I’ve worked with brilliant programmers who can work back through even the nastiest code, tracing through what’s going on until they see the error. For the rest of us, debugging is a perfect time to pair up. While I'm not sure that pair programming makes a lot of sense as an everyday practice for everyday work, I haven’t seen too many ugly bugs solved without two smart people stepping through the code and logs together.

It’s also important to check compiler and static analysis warnings – these tools can help point to easily-overlooked coding mistakes that could be the cause of your bug, and maybe even other bugs. Findbugs has statistical concurrency bug pattern checkers that can point out common concurrency bug patterns as well as lots of other coding mistakes that you can miss finding on your own.

There are also dynamic analysis tools that are supposed to help find race conditions and other kinds of concurrency bugs at run-time, but I haven’t seen any of them actually work. If anybody has had success with tools like this in real-world applications I would like to hear about it.

Shotgun Debugging, Offensive Programming, Brute-Force Debugging and other ideas

Debug It! recommends that if you are desperate, just take a copy of the code, and try changing something, anything, and see what happens. Sometimes the new information that results from your change may point you in a new direction.
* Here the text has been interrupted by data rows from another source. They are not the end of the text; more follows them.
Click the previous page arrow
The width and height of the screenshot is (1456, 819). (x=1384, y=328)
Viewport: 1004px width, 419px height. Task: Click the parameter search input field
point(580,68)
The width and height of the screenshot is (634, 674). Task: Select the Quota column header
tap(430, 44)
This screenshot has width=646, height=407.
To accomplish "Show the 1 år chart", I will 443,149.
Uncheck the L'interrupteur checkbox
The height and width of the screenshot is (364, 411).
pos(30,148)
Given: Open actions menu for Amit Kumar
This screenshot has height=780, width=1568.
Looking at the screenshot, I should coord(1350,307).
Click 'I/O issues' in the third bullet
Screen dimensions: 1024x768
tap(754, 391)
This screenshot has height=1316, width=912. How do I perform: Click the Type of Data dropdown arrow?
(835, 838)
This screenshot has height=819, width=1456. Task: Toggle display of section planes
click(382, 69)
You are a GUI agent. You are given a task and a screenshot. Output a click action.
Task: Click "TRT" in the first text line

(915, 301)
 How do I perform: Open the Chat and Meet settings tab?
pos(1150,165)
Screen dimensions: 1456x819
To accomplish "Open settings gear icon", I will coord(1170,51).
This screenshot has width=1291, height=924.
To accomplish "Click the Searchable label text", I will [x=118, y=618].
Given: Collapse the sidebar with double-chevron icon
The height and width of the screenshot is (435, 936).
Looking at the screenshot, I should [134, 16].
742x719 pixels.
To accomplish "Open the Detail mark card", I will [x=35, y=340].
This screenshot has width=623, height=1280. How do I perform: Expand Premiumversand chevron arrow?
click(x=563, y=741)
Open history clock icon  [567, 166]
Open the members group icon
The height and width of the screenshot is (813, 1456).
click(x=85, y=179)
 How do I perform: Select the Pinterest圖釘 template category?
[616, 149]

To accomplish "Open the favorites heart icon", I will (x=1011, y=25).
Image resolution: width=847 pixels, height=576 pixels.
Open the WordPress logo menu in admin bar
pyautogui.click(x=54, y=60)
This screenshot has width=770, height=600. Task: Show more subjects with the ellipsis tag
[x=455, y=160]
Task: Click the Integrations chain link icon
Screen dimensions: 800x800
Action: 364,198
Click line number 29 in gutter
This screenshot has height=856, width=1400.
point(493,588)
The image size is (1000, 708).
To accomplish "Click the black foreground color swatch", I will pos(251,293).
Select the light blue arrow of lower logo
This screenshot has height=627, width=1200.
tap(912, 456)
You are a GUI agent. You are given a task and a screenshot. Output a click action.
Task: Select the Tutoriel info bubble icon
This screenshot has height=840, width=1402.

This kind of undirected “Shotgun Debugging” is basically wishful thinking, relying on luck and accidental success, what Andy Hunt and Dave Thomas call “Programming by Coincidence”. It isn’t something that you want to rely on, or be proud of.

But there are some changes that do make a lot of sense to try. In Code Complete, Steve McConnell recommends making “offensive coding” changes: adding asserts and other run-time debugging checks that will cause the code to fail if something “impossible” happens, because something “impossible” apparently is happening.

Jeff Vroom suggests writing your own debugging code:

“For certain types of complex code, I will write debugging code, which I put in temporarily just to isolate a specific code path where a simple breakpoint won’t do. I’ve found using the debugger’s conditional breakpoints is usually too slow when the code path you are testing is complicated. You may hit a specific method 1000′s of times before the one that causes the failure. The only way to stop in the right iteration is to add specific code to test for values of input parameters… Once you stop at the interesting point, you can examine all of the relevant state and use that to understand more about the program.”

Paul Butcher suggests that before you give up trying to reproduce and fix a problem, see if there are any other bugs reported in the same area and try to fix them – even if they aren’t serious bugs. The rationale: fixing other bugs may clear up the situation (your bug was being masked by another one); and by working on something else in the same area, you may learn more about the code and get some new ideas about your original problem.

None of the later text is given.